He just stared at her. He stared a decade of disappointment at her before sniffing loudly.

“What’s for dinner?”

She smiled. She should definitely smile. Pretend she didn’t know what was wrong.

“I thought we could go out.”

He yanked open the fridge door.

“I’m not going anywhere.” He took out a beer. “I’ve had a long day. I’m working the weekends inspecting booty. Is it too much to ask to have dinner ready when I get home?” He took out another three beers, shoving them under his arms, and he made for the den. “Call me when it’s ready.”

The spice jars rattled as he slammed the fridge door.

***

He’d been lying, of course. He hadn’t done any actual booty inspection in years. He had loved inspecting booty, but now he was lucky if he saw any booty in a month.
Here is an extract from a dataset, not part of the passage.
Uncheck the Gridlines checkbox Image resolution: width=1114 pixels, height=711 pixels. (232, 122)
It was mainly paperwork. And what was worse, he was a little behind.

He cracked a beer, and flipped the television on. Red carpet. Look at those fuckers. He balanced his beer on the arm of the chair, as he got out his latest booty assessments.

He didn’t regret it. He didn’t regret a single thing.
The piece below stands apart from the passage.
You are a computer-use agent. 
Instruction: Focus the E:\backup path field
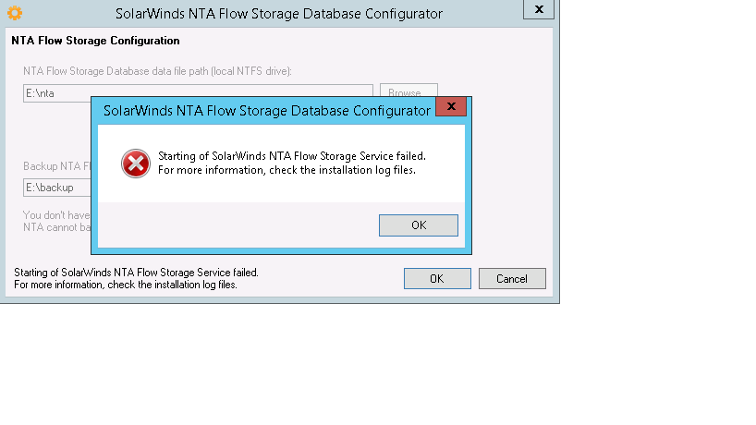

Yes, it had been hard splitting up the Funky Bunch, but the promotion was something he just couldn’t turn down. Most people had to wait years before they got made a Booty Administrator, Hector had been just 27. Most of the Bunch had understood. Marky had taken it the hardest.

“What the fuck, Hector? That doesn’t even rhyme!” Those were the last words Marky had said to him.

Not that he had cared. Those had been good years, fat years. Hector and Marjorie had lived high on the hog. Booty assessment had been a growing field in the 90s, and they had ridden the crest of the wave. But somewhere along the line, he had fallen down the crack.

He was still Funky.

“Shit!” Hector flapped at his trousers, as the beer glugged lazily into a pool on his lap. He rescued the papers and stood, dripping, brushing himself down.

Still red carpet. Who was wearing what. Or whom. Or some shit. Same every year.

The chair was only a little damp. He’d live.

He shouldn’t have shouted at Marjorie. It wasn’t her fault. The Booty Inspectors had never unionised. It had never seemed like they had to.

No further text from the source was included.